If you have exercised an Incentive Stock Option (ISO) during 2014, the difference in the value of the stock on the date of exercise and the amount paid for the stock (the “spread”) is taxable for Alternative Minimum Tax (AMT) purposes. If the value of the stock has declined substantially since the date of exercise, the exercise of the ISO could create a large AMT tax bill. If the stock is sold before December 31, 2014, the income from the ISO exercise, for AMT purposes, cannot exceed the actual income from the sale.
7. Give appreciated securities to charity.

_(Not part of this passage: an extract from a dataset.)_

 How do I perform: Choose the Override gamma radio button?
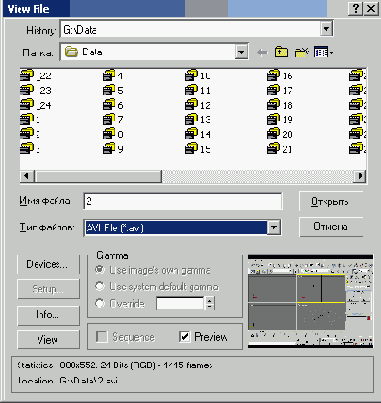pyautogui.click(x=100, y=304)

If you plan to make a significant gift to charity before December 31, you may want to give long-term appreciated securities instead of cash. Doing so will allow a charitable deduction for the fair market value of the donation, but you will escape the capital gains tax. By the same token, do not donate depreciated property. Instead, sell it first and then donate the proceeds to charity so you can take the capital loss as well as the charitable deduction.
8. Give to non-charities.
You may gift up to $14,000 cash to an unlimited number of individuals during the year without filing a gift-tax return. If you are married, you and your spouse may gift up to $28,000 per recipient. If both you and the recipient are married, you may gift “couple to couple” in the amount of $56,000. For additional tax advantage, consider gifting to a 529 account.
9. Shore up your 401(k).
Contributions to your 401(k) or similar employer-based retirement plan (other than a Roth) are excluded from your income, lowering your tax bill. If you are not on track to maximize your contributions for 2014, you may direct extra dollars to your retirement plan during your last few pay periods. For 2014, workers may contribute up to $17,500 to employer-based plans. Workers 50 and older may contribute up to $23,000.
10. Spend down your flexible spending account (FSA).
IRS changed the rules last year so employers could allow people to carry over up to $500 in their flexible spending accounts (FSA) from one year to the next. Companies may choose to make this change but are not required to. If your employer did not make the change and does not offer a grace period, it is time to spend down that account. Keep in mind that there are restrictions on what you may purchase with FSA funds.
*This list is intended to provide general financial information. Everyone’s tax situation is different. Please contact us if you have any questions regarding the above or how it applies to your situation in particular.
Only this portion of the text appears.